Of course, I grew to like alcohol a bit too much and the rest wasn’t nearly as fun of a story.
When I worked, volunteered actually, in college radio, there was a lot of booze and other substances greasing the skids. As a professional, the O’Connor Trading partners in Chicago had free booze. The only rule was “not during trading hours”. The closing bell would ring, you’d go grab a cold one or three, and then start doing your paperwork and settling trades.
Define “at work.” At academic conferences, sure, it’s practically obligatory. While grading / doing class prep / doing work-related writing at home, often, though never more than a beer or two. Very occasionally during class on study-abroad trips in a country where it’s customary to hold class in the pub. Definitely not in my office or anywhere on my home campus, however, except at the occasional reception or alumni event.
Yes, but only at offices where it was acceptable. As in, you show up at 9am the day after Thanksgiving, because you don’t want to burn a vacation day, and as you walk in the door your boss, who also didn’t want to burn a vacation day, asks you whether you would like a mimosa or just a plain glass of champagne. Let’s just say, they might as well have given you the day off with pay.

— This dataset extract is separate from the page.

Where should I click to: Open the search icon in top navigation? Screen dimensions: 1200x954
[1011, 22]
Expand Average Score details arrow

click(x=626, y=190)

I never worked anywhere where you could get fired for having a drink with lunch, but obviously, if someone was drunk all the time, that could have been a problem. This was even true when I worked for a hospital, except that I worked in the administrative officer, so not with doctors and nurses, who probably shouldn’t have a drink or two with lunch, for sure. But the hospital president did.
Every newspaper I ever worked for was close to a bar, and in most cases the bar became kind of an adjunct office. I think those days are a thing of the past, along with all the newspapers.
Oh, yes. There was a period of time twelve or so years ago when I’d offer everyone drinks on Friday an hour or two before the end of the day. It kind of got out of hand, with some people over consuming. Then someone pointed out that one of the biggest drinkers was only 20. Sadly, I stopped the happy hour.